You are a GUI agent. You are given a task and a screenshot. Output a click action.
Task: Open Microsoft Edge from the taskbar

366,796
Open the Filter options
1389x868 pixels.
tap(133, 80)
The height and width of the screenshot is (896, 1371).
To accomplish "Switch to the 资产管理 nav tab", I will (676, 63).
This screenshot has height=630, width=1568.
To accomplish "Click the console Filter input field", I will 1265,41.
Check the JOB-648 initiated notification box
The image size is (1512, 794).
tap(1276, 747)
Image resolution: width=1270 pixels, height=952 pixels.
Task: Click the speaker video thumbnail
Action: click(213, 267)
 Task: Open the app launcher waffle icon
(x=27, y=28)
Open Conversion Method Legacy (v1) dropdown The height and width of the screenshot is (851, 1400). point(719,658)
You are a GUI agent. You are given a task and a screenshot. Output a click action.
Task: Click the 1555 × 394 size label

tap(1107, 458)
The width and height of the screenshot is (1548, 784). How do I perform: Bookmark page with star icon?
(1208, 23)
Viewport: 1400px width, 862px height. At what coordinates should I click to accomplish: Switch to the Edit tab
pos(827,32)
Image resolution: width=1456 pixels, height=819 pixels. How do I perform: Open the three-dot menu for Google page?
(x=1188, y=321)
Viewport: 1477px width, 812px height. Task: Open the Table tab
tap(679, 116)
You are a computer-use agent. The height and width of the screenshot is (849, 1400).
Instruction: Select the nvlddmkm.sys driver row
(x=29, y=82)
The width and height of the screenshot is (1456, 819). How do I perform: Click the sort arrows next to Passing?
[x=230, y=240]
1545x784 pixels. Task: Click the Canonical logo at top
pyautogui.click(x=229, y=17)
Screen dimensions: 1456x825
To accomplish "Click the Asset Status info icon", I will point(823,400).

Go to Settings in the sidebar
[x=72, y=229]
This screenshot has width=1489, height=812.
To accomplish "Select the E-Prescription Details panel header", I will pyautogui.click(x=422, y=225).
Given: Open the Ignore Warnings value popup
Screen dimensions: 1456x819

##############################

- Description of the task -
Write out only the final block of lines, starting at the line with "Screen dimensions: 1456x825" and running to the end of the material.

- Exercise output -
Screen dimensions: 1456x825
To accomplish "Click the Asset Status info icon", I will point(823,400).

Go to Settings in the sidebar
[x=72, y=229]
This screenshot has width=1489, height=812.
To accomplish "Select the E-Prescription Details panel header", I will pyautogui.click(x=422, y=225).
Given: Open the Ignore Warnings value popup
Screen dimensions: 1456x819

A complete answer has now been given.